_Problem description_
Find the lines of the listing that contain the string "nous", and return them.

_Record excerpts_
********************

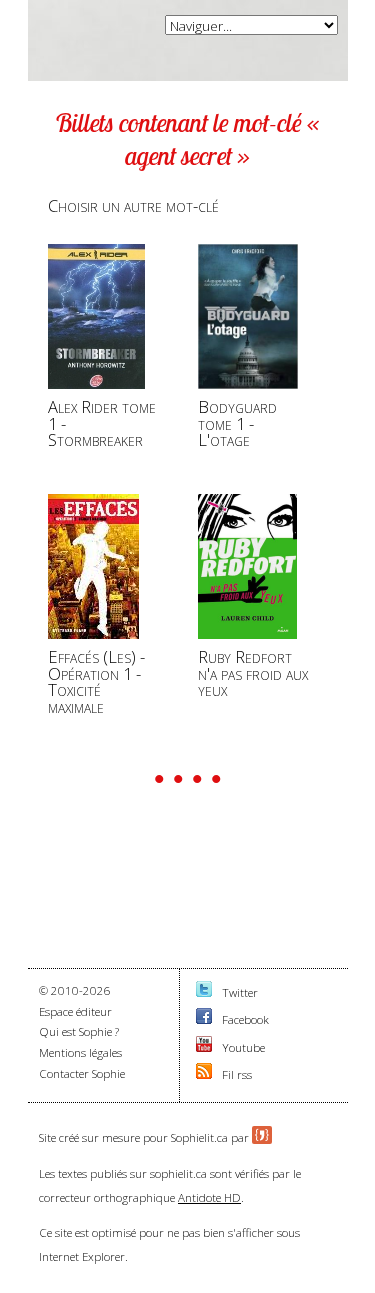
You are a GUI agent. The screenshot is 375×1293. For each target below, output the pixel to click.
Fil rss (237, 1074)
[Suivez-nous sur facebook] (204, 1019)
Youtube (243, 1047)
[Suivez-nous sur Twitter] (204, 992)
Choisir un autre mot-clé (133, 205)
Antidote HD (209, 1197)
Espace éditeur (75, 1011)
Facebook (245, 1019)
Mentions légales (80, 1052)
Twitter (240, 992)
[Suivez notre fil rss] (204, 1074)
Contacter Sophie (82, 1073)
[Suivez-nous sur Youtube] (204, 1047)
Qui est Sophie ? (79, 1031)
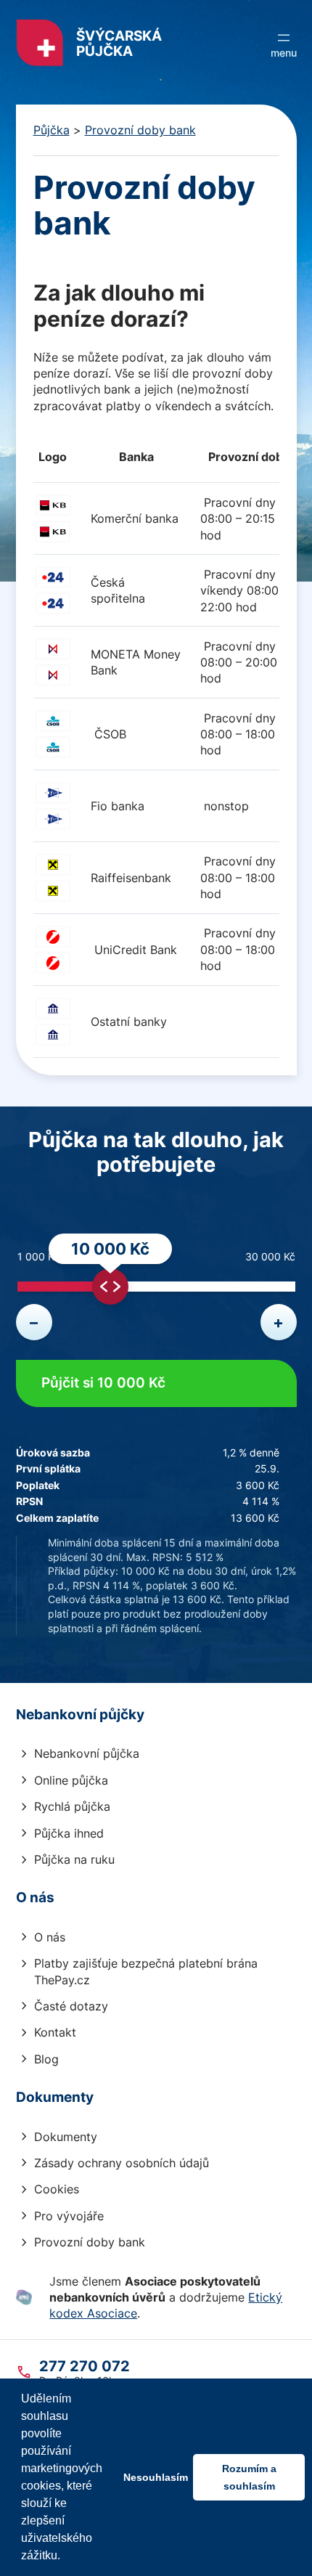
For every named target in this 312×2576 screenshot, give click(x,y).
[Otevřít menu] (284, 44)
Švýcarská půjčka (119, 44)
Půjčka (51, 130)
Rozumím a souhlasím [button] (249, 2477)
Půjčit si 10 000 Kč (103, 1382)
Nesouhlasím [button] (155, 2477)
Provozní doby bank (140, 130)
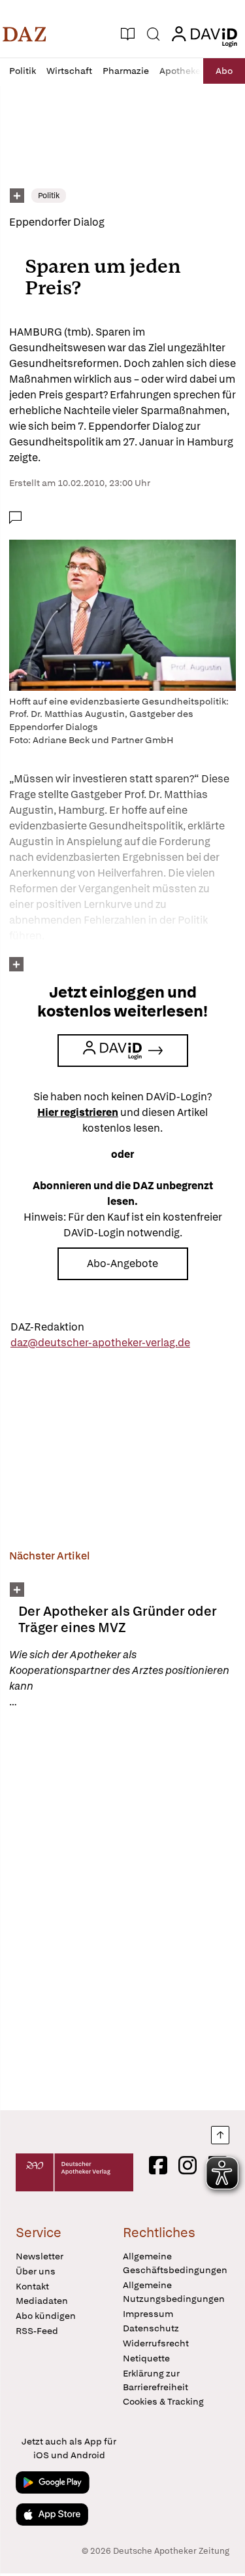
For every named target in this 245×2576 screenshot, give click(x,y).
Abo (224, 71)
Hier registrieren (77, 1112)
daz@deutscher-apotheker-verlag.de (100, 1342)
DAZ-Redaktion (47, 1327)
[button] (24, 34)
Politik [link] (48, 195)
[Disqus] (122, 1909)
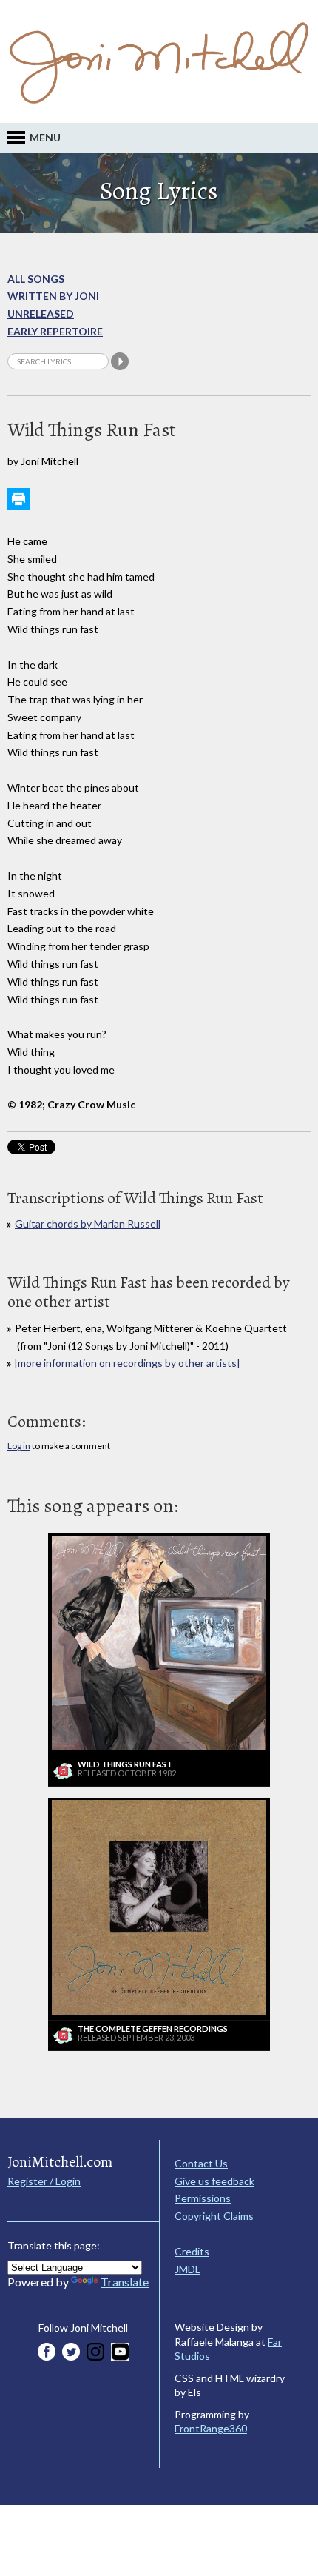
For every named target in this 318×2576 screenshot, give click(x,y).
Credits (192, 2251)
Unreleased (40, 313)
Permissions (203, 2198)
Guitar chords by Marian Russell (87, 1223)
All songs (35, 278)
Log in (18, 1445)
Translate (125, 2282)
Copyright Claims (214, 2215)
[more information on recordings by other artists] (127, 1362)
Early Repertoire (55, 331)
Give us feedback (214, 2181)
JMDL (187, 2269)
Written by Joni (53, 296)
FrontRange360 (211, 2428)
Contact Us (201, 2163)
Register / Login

********************

_Reply to the task_
[Suivez-nous sur facebook] (204, 1019)
[Suivez-nous sur Twitter] (204, 992)
[Suivez-nous sur Youtube] (204, 1047)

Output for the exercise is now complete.